── PROVIDED MATERIAL

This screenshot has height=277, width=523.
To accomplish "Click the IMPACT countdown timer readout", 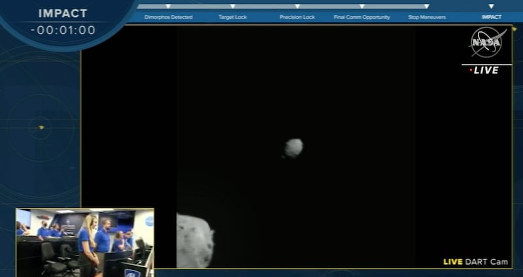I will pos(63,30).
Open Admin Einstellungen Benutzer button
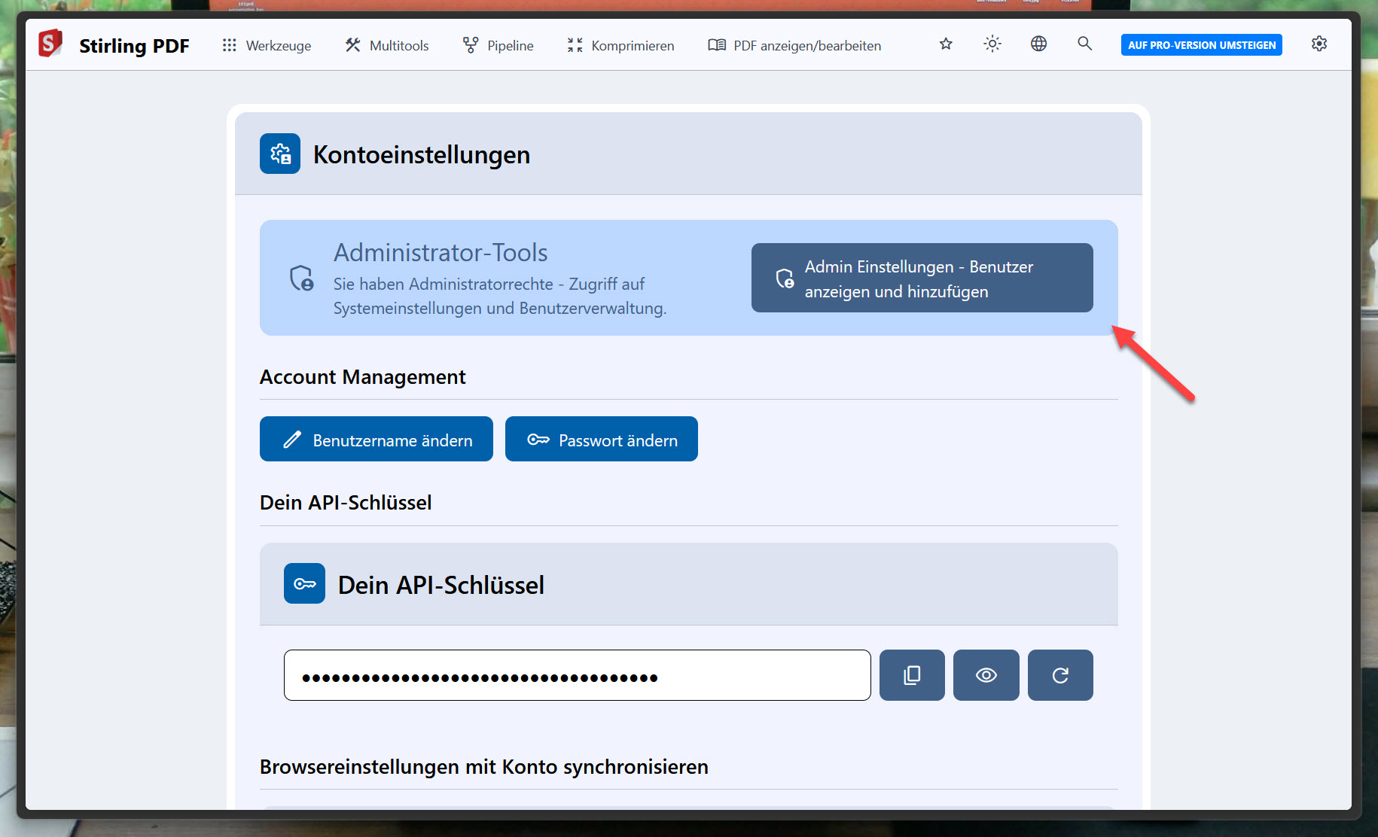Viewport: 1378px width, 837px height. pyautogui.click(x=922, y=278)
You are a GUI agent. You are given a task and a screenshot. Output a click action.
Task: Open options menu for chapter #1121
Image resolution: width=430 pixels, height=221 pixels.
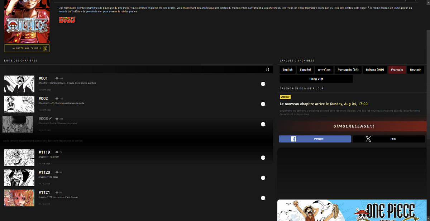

────
── PROVIDED MATERIAL

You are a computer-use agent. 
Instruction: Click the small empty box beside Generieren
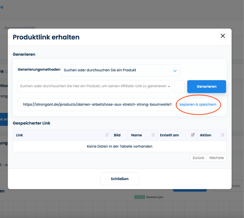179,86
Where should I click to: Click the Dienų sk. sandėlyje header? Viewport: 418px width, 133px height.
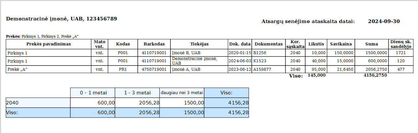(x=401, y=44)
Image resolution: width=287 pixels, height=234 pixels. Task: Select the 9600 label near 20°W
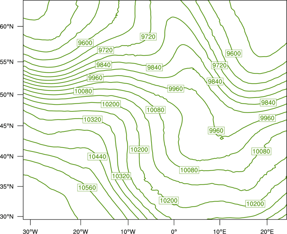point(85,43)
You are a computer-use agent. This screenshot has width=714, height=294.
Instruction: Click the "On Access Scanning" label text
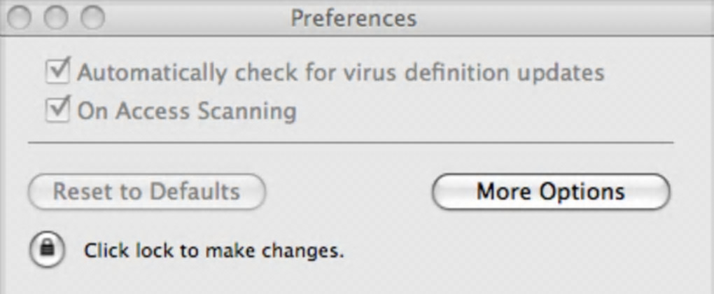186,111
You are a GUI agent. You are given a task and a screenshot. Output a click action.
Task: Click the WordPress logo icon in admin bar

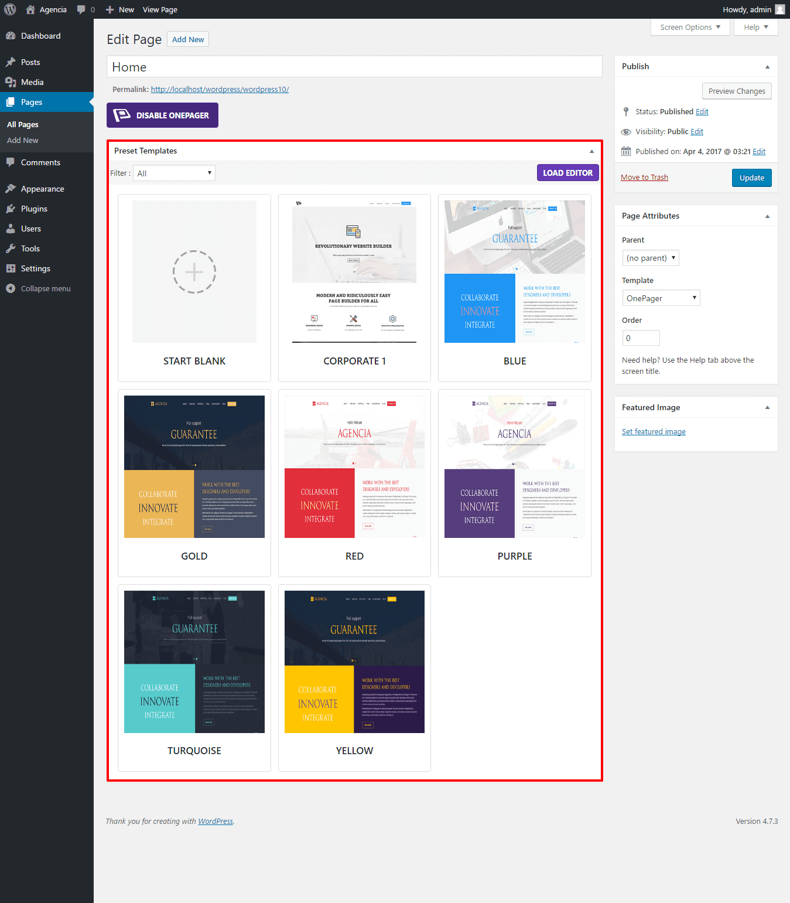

────

[TASK INSTRUCTIONS] Would you copy out exactly the lines above that start at the one containing "Task: Open options menu for chapter #1121" and end at the one containing "Image resolution: width=430", inclusive?

[ANSWER FOR THE TASK]
Task: Open options menu for chapter #1121
Image resolution: width=430 pixels, height=221 pixels.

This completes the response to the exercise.